25 pages, 5834 KiB  
Article
Immunotherapy Applications for Thymine Dimers and WT1 Antigen in Renal Cancers: A Comparative Statistical Analysis
by Silviu Constantin Latcu, Razvan Bardan, Alin Adrian Cumpanas, Vlad Barbos, Flavia Baderca, Pusa Nela Gaje, Raluca Amalia Ceausu, Serban Comsa, Cristina-Stefania Dumitru, Raluca Dumache, Talida Georgiana Cut, Voichita Elena Lazureanu and Ligia Petrica
J. Pers. Med. 2024, 14(6), 557; https://doi.org/10.3390/jpm14060557 - 23 May 2024
Viewed by 297
Abstract
Renal cell carcinoma (RCC) remains incurable in advanced stages. Biomarkers have proven to be quite useful in cancer therapeutics. Herein, we provide a comparative/integrative statistical analysis of seminal immunohistochemistry (IHC) findings for Wilms’ Tumor 1 antigen (WT1) and thymine dimers (TDs), emerging as [...] Read more.

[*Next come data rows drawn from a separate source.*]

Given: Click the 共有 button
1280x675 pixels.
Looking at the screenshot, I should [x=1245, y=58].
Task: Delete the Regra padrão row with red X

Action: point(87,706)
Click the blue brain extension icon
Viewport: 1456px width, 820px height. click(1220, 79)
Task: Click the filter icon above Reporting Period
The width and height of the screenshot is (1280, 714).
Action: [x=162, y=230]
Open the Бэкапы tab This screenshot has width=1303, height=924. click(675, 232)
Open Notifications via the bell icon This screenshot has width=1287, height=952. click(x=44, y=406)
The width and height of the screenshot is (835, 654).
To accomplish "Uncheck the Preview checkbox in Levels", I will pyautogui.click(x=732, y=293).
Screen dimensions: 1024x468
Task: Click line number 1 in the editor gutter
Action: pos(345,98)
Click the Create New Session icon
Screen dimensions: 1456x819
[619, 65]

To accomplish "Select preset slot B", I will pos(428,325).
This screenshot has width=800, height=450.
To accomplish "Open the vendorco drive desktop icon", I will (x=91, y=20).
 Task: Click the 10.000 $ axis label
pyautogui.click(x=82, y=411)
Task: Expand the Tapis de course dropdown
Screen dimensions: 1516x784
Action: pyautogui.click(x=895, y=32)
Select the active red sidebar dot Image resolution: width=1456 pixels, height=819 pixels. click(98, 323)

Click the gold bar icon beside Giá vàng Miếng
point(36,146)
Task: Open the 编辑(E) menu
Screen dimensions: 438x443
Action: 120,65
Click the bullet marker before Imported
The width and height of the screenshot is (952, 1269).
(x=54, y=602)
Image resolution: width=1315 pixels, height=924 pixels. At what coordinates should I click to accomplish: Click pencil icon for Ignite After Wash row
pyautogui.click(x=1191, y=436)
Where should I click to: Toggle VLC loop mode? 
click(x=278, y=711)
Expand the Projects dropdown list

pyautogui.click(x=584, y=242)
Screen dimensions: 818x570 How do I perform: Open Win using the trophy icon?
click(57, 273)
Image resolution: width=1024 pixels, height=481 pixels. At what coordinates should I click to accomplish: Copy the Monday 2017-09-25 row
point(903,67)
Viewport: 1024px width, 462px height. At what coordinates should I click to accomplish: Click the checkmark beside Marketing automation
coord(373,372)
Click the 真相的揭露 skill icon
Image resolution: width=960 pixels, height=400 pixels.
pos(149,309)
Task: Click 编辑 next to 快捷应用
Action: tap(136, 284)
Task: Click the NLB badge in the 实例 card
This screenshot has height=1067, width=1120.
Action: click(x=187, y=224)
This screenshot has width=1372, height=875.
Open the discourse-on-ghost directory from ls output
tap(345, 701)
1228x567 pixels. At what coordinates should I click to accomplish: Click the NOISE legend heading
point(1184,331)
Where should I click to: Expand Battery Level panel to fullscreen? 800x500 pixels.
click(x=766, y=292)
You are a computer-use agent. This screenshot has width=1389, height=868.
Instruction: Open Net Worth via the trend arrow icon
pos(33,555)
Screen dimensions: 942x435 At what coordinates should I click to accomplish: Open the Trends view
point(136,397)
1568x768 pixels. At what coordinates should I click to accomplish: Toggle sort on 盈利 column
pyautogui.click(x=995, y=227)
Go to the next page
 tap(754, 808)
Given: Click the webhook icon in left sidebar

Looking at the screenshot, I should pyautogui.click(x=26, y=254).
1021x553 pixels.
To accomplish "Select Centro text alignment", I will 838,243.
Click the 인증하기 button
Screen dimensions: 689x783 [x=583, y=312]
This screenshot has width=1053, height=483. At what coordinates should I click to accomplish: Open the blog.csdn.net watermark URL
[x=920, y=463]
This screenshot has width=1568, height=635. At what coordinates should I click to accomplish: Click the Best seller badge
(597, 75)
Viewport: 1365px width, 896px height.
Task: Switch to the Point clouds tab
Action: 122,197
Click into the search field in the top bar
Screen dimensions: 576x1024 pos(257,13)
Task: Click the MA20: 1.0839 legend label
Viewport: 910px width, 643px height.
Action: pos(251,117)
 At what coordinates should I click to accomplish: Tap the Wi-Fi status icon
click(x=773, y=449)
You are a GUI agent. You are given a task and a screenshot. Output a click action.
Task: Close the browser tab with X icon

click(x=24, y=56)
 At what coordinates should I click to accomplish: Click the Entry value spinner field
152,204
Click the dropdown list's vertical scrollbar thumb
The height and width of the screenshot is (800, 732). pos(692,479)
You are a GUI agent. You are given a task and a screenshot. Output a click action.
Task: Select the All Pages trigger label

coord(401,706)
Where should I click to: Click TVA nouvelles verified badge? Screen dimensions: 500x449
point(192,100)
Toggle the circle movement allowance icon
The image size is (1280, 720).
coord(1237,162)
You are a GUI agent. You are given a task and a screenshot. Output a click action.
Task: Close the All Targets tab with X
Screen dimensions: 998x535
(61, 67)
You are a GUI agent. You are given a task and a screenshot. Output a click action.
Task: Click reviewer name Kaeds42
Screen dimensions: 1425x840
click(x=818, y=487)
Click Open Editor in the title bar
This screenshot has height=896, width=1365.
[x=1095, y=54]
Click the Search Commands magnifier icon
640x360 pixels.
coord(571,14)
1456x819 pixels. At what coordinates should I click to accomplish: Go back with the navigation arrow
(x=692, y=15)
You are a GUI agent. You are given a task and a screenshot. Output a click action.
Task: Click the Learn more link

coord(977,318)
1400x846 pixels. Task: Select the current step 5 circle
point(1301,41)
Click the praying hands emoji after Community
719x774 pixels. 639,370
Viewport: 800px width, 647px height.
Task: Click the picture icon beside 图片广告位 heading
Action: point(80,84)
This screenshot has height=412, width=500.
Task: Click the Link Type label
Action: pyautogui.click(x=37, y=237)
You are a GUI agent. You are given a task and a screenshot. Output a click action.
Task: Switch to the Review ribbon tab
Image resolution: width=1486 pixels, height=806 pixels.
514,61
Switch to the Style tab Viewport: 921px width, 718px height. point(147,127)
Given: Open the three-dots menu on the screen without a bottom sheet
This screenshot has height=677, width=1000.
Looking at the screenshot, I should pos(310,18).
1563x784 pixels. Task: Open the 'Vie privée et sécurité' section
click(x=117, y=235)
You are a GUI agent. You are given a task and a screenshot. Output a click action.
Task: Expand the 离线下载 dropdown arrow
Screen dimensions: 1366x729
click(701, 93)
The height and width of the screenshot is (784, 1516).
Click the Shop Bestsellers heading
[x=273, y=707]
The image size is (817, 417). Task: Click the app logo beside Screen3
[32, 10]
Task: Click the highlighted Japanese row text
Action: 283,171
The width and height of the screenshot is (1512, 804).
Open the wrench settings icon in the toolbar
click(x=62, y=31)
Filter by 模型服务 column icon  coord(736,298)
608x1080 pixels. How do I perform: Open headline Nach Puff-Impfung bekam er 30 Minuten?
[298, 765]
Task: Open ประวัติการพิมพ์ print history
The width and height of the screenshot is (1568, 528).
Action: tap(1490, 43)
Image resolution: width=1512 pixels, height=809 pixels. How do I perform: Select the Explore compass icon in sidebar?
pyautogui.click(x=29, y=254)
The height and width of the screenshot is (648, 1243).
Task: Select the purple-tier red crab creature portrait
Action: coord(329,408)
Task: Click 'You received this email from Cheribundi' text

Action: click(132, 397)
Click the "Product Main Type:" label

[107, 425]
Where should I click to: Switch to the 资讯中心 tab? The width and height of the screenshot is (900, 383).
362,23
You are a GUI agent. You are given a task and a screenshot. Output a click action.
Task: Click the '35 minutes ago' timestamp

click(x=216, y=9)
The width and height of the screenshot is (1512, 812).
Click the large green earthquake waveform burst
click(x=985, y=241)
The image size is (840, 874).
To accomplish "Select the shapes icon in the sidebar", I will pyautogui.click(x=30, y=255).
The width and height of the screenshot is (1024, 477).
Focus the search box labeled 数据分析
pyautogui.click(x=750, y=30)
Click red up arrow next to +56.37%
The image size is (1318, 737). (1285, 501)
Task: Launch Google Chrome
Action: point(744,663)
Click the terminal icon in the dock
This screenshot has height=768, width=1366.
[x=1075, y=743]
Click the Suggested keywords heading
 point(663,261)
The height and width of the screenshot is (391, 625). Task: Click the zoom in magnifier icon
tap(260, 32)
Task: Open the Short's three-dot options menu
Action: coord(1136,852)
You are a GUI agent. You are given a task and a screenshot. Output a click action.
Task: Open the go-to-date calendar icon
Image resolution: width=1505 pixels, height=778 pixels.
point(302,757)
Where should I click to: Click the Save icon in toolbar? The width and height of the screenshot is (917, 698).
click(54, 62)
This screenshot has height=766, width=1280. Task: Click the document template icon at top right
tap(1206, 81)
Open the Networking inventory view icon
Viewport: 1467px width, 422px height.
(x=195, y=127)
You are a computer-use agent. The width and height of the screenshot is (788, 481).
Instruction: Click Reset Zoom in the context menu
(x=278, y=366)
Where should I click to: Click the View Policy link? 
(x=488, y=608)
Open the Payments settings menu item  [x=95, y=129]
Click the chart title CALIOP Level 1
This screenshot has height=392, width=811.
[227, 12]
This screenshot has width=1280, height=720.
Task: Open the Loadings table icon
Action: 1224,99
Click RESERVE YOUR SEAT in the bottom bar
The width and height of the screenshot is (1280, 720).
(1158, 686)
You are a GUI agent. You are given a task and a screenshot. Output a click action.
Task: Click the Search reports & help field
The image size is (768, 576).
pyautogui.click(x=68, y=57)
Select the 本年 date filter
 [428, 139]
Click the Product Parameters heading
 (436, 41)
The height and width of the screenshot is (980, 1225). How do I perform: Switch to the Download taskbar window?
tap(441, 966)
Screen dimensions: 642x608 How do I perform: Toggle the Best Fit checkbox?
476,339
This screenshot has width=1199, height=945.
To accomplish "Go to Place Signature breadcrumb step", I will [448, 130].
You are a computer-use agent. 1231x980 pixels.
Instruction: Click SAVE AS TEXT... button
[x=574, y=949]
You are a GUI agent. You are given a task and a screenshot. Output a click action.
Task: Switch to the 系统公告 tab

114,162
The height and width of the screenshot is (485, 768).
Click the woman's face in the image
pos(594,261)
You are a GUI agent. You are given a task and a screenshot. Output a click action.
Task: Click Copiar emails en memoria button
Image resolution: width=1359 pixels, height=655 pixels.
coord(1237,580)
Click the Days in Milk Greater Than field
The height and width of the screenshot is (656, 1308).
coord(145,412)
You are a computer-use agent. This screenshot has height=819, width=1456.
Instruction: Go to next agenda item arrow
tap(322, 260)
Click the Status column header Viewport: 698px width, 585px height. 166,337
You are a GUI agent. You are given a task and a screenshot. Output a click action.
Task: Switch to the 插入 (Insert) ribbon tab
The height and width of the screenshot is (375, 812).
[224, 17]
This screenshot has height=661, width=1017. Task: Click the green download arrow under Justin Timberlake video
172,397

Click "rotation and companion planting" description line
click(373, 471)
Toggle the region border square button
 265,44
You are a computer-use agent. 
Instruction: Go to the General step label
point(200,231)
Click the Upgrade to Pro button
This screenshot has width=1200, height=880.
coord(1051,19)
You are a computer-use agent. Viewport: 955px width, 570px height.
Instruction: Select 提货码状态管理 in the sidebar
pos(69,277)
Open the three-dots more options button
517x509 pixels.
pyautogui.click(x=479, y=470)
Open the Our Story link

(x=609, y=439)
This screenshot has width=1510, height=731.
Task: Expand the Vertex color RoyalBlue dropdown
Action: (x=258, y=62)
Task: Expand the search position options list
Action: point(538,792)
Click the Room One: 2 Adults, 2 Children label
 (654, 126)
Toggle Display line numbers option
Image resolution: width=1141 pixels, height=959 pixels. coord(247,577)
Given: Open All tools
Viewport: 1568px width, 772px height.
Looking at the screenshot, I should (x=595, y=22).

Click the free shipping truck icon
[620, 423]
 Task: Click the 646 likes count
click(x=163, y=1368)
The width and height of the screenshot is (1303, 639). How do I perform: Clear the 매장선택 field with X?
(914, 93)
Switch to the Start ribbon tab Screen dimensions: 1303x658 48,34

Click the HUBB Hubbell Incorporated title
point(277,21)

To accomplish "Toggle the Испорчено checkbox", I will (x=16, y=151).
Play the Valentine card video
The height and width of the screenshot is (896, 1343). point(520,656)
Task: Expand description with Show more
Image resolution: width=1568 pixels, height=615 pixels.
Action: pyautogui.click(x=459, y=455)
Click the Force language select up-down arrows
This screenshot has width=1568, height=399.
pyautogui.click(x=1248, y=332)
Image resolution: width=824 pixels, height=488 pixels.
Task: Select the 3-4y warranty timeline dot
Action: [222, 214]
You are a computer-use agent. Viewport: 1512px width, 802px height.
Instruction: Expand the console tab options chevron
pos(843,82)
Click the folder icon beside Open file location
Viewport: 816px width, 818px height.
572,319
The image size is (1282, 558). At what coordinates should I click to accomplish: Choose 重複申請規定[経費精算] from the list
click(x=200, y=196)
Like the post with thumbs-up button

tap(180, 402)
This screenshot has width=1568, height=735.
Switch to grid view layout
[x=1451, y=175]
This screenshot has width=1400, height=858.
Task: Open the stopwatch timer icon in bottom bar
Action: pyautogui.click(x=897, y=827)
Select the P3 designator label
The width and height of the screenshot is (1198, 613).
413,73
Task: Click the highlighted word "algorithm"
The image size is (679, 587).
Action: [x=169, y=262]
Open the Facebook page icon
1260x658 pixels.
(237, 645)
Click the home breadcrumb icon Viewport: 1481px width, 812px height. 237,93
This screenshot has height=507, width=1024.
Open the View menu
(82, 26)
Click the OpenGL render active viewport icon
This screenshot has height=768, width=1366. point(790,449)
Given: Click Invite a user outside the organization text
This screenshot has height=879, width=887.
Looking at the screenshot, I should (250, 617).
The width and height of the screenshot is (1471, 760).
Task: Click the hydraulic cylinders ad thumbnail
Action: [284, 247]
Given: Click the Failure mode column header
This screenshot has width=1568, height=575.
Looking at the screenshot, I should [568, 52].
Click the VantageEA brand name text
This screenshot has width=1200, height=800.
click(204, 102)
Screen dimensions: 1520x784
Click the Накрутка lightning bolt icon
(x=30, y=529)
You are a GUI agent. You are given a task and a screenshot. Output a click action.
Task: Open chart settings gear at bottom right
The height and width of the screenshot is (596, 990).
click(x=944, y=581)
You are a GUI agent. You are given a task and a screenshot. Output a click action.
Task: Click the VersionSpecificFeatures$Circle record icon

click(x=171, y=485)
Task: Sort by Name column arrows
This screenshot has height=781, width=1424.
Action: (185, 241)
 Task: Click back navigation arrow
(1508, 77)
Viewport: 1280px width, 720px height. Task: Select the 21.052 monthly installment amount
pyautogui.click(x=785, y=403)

Renal cell carcinoma (RCC) remains incurable in advanced stages. Biomarkers have proven to be quite useful in cancer therapeutics. Herein, we provide a comparative/integrative statistical analysis of seminal immunohistochemistry (IHC) findings for Wilms’ Tumor 1 antigen (WT1) and thymine dimers (TDs), emerging as atypical, yet promising, potential biomarkers for RCCs. We assessed WT1/TD reactivity in adult RCC tumor cells, tumor microenvironment (TME), and tumor-adjacent healthy renal tissue (HRT). WT1 positivity was scarce and strictly nuclear in tumor cells, whereas TD-reactive tumor tissues were prevalent. We report statistically significant positive correlations between the density of reactive RCC cellularity and the intensity of nuclear staining for both biomarkers (WT1 − rho = 0.341, p-value = 0.036; TDs − rho = 0.379, p-value = 0.002). RCC stromal TME TD-positivity was much more frequent than WT1 reactivity, apparently proportional to that of the proper RCC cellularity and facilitated by extensive RCC inflammatory infiltration. TDs exhibited nuclear reactivity for most TME cell lines, while RCC TME WT1 expression was rare and inconsistent. In HRTs, TDs were entirely restricted to renal tubular cells, the likely cellular progenitor of most conventional RCC subtypes. In lieu of proper validation, these early findings have significant implications regarding the origins/biology of RCCs and may inform RCC therapeutics, both accounting for the high frequency of immunotherapy-permissive frameshift indels in RCCs, but also hinting at novel predictive clinical tools for WT1-targeted immunotherapy. Overall, the current study represents a meek yet hopefully significant step towards understanding the molecular biology and potential therapeutic targets of RCCs. Full article
(This article belongs to the Special Issue Urologic Oncology: Biomarkers and Targeted Therapies)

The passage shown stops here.